Answer with one number only: how many lines in this material contain the word "agent"?

> **Provided entries**
*****

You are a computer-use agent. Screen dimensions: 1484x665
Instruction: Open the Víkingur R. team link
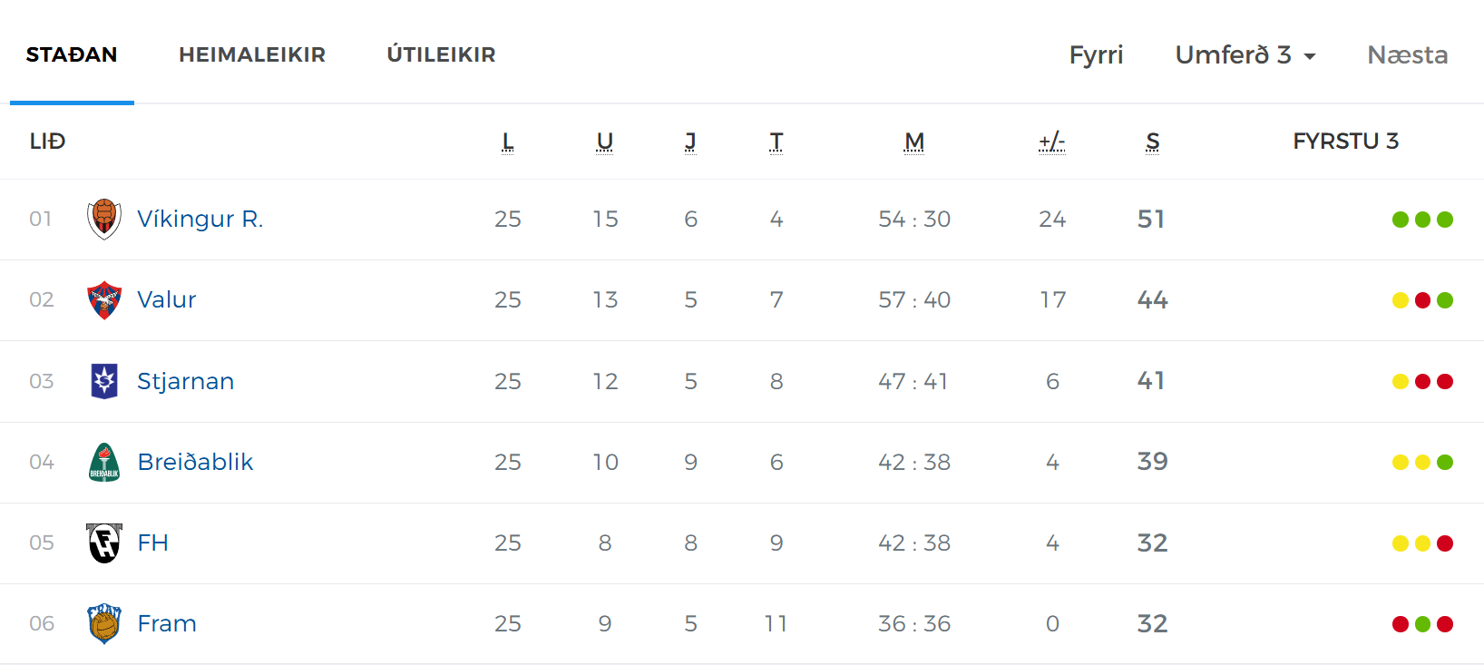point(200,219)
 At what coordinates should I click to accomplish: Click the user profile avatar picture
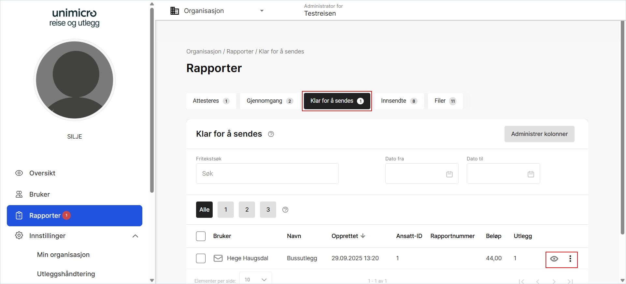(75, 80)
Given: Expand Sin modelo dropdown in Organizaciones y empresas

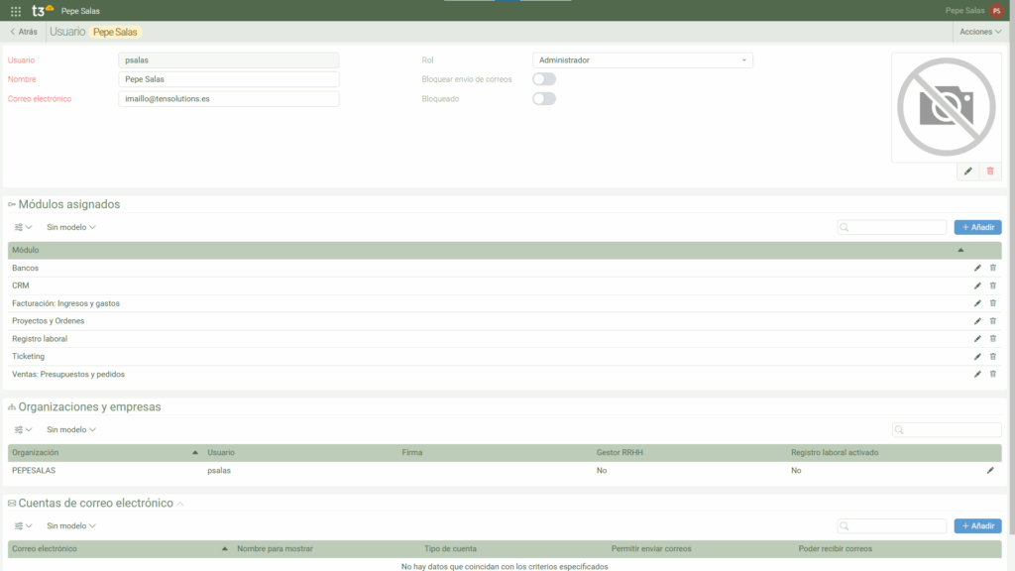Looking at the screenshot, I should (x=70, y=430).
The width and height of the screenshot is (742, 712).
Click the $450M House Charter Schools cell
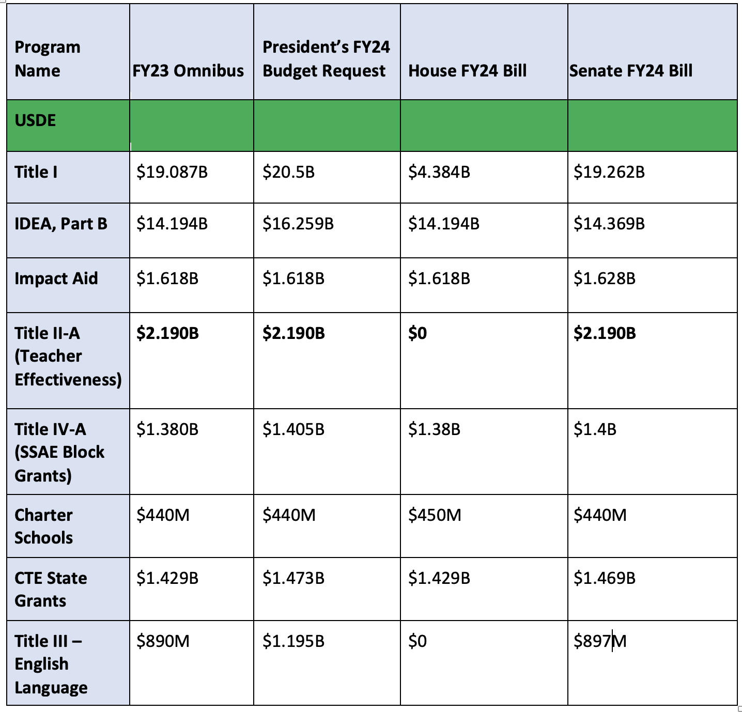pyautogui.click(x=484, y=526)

*****

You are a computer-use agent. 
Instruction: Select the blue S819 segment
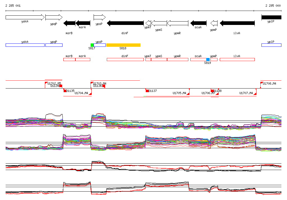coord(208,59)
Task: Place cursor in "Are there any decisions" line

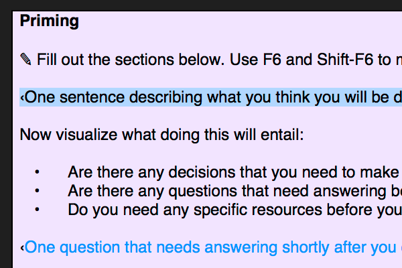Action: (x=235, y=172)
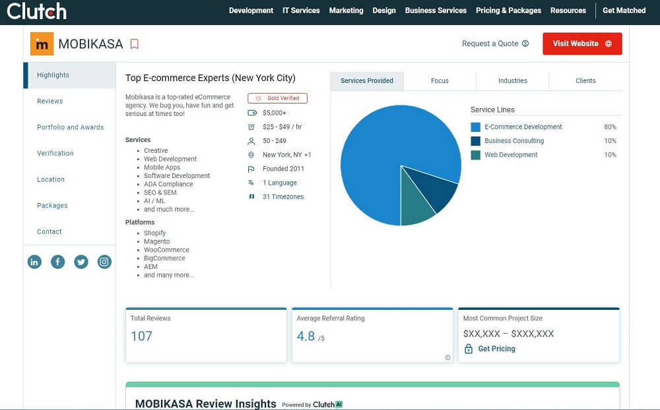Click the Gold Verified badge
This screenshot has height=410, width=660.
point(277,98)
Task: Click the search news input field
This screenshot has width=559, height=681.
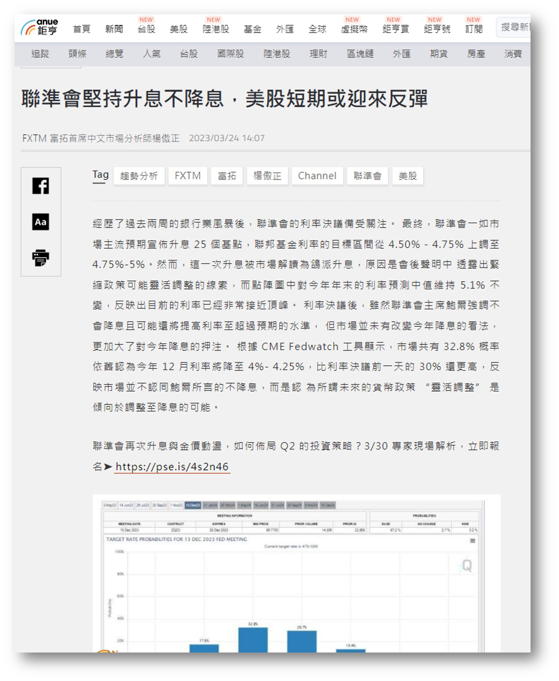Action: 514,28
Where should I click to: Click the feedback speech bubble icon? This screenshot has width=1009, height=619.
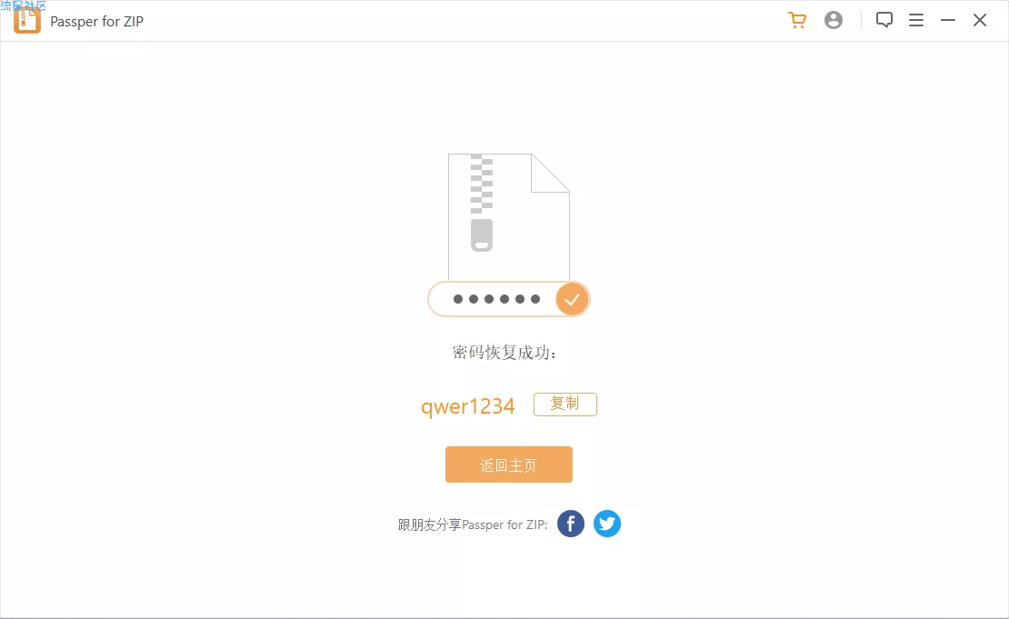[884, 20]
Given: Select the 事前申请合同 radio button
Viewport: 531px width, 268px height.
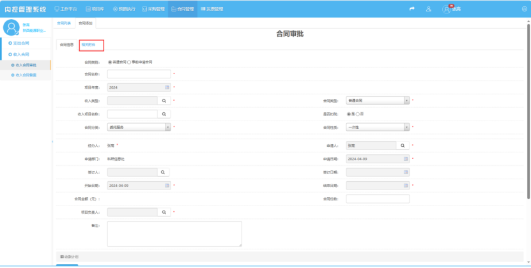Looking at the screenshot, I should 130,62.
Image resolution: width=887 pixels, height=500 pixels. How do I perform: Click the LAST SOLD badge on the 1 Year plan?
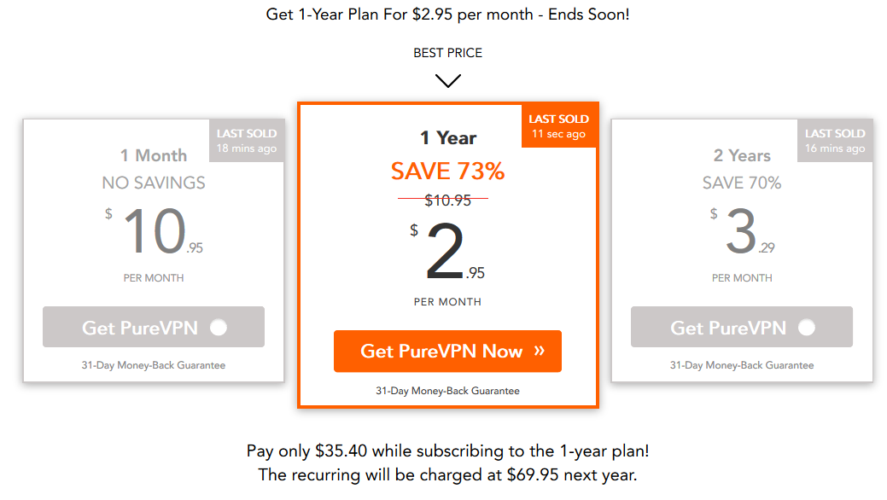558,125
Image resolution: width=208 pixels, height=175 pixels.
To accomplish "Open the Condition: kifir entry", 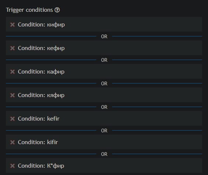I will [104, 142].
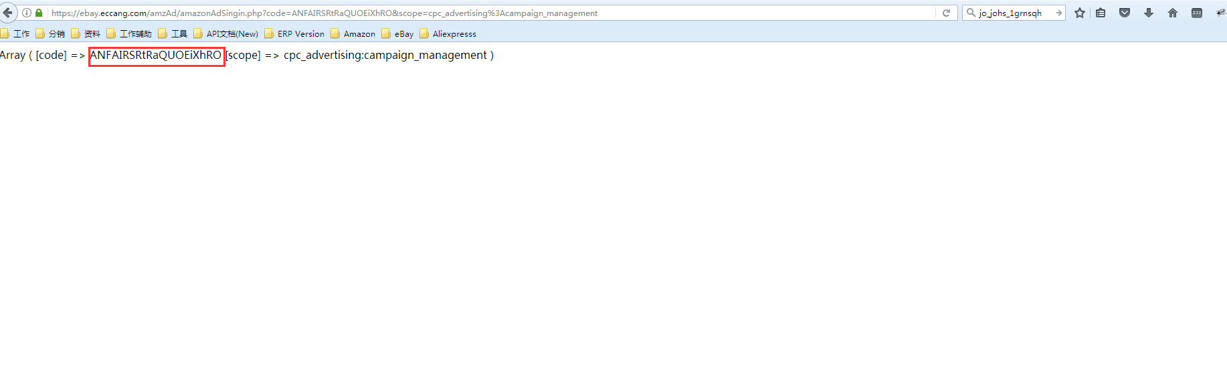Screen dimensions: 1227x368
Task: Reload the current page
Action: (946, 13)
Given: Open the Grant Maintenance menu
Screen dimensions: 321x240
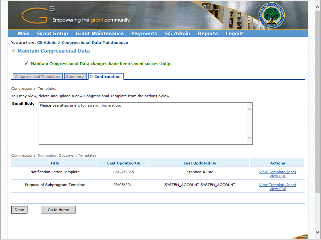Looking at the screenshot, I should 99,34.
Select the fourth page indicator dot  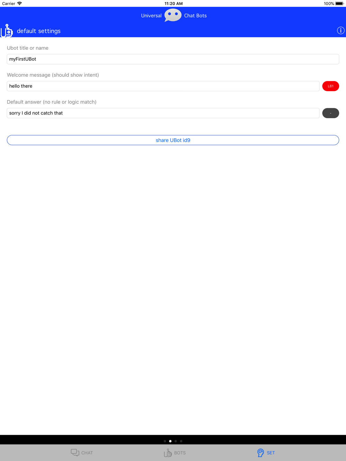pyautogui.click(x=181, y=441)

*****

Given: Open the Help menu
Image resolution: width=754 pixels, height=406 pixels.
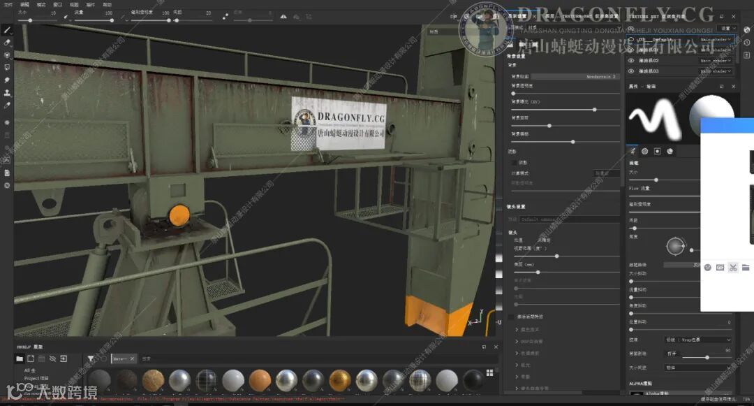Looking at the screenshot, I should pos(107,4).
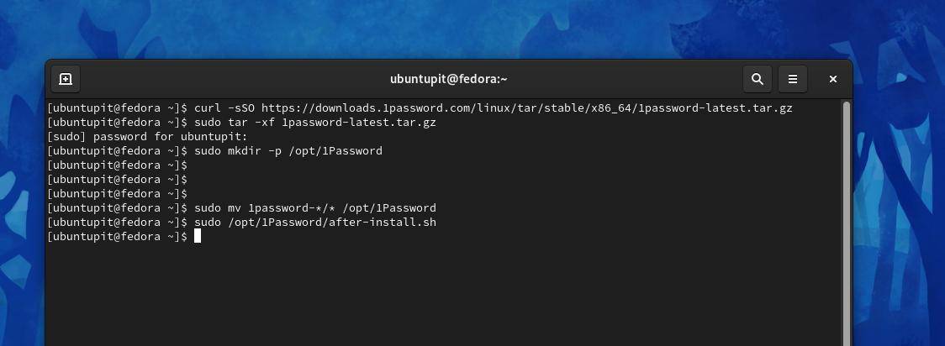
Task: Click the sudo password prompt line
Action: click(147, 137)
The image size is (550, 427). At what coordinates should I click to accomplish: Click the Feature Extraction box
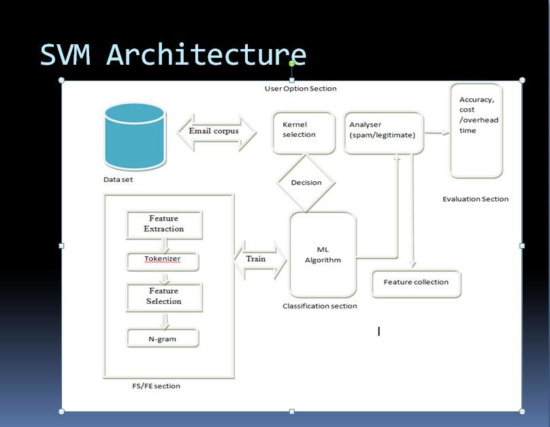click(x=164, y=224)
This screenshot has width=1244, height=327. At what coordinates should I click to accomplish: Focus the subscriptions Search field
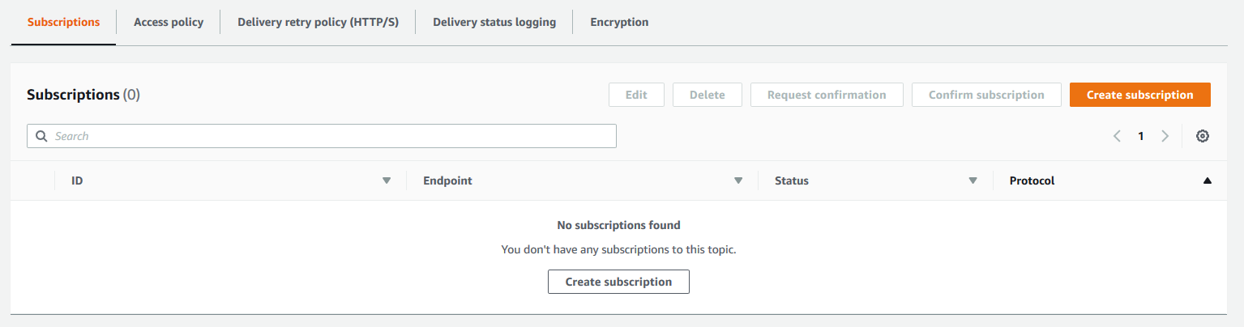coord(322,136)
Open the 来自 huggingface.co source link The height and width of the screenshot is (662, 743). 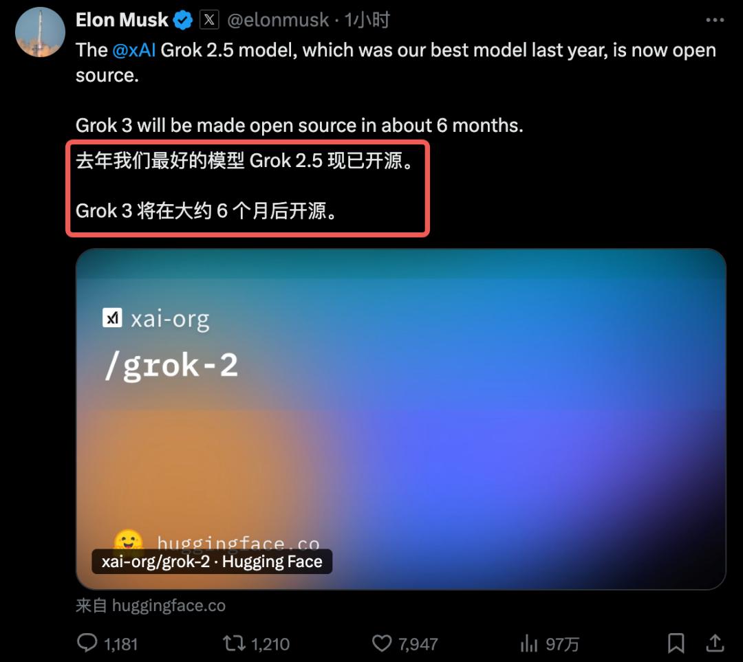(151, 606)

*****

> **Exercise solution**
2